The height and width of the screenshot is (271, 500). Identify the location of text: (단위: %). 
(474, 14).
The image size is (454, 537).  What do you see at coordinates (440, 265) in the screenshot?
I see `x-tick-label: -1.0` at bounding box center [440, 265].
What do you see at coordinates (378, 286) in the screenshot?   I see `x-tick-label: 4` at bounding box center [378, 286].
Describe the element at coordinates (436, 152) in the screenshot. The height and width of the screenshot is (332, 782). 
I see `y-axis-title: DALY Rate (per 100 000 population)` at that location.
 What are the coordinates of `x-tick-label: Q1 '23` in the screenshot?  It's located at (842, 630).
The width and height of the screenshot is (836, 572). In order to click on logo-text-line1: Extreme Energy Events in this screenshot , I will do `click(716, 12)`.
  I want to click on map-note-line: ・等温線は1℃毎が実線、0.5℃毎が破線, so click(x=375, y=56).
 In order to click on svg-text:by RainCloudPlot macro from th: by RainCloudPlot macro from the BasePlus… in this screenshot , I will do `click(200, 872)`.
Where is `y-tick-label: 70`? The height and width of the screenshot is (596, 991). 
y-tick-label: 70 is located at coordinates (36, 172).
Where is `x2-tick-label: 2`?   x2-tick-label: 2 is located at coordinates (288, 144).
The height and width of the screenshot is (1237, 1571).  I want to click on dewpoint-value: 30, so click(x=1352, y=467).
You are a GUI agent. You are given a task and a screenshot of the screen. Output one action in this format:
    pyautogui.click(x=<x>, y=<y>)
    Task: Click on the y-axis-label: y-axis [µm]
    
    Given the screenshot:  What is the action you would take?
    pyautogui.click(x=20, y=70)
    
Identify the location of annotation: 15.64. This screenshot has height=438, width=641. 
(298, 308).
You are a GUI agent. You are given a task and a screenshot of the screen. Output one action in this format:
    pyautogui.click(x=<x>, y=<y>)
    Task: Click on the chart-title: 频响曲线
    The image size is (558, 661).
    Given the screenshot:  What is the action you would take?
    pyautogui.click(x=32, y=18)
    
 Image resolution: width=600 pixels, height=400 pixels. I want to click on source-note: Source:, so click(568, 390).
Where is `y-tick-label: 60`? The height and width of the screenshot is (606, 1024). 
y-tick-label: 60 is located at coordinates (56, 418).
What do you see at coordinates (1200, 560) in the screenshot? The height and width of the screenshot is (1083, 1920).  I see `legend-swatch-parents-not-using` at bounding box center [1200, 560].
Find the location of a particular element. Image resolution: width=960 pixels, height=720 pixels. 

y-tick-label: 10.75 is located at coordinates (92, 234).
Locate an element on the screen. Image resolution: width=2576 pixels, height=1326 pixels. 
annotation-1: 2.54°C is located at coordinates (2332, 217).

§ Exercise goal:
Write out the listing word for word, from its first line through the line containing "pyautogui.click(x=20, y=70)", including both of those lines.

§ Finished exercise:
The height and width of the screenshot is (271, 500). Identify the location of text: (단위: %). 
(474, 14).
The image size is (454, 537).  What do you see at coordinates (440, 265) in the screenshot?
I see `x-tick-label: -1.0` at bounding box center [440, 265].
What do you see at coordinates (378, 286) in the screenshot?   I see `x-tick-label: 4` at bounding box center [378, 286].
Describe the element at coordinates (436, 152) in the screenshot. The height and width of the screenshot is (332, 782). 
I see `y-axis-title: DALY Rate (per 100 000 population)` at that location.
 What are the coordinates of `x-tick-label: Q1 '23` in the screenshot?  It's located at (842, 630).
The width and height of the screenshot is (836, 572). In order to click on logo-text-line1: Extreme Energy Events in this screenshot , I will do `click(716, 12)`.
  I want to click on map-note-line: ・等温線は1℃毎が実線、0.5℃毎が破線, so click(x=375, y=56).
 In order to click on svg-text:by RainCloudPlot macro from th: by RainCloudPlot macro from the BasePlus… in this screenshot , I will do `click(200, 872)`.
Where is `y-tick-label: 70`? The height and width of the screenshot is (596, 991). 
y-tick-label: 70 is located at coordinates (36, 172).
Where is `x2-tick-label: 2`?   x2-tick-label: 2 is located at coordinates (288, 144).
The height and width of the screenshot is (1237, 1571).  I want to click on dewpoint-value: 30, so click(x=1352, y=467).
You are a GUI agent. You are given a task and a screenshot of the screen. Output one action in this format:
    pyautogui.click(x=<x>, y=<y>)
    Task: Click on the y-axis-label: y-axis [µm]
    
    Given the screenshot:  What is the action you would take?
    pyautogui.click(x=20, y=70)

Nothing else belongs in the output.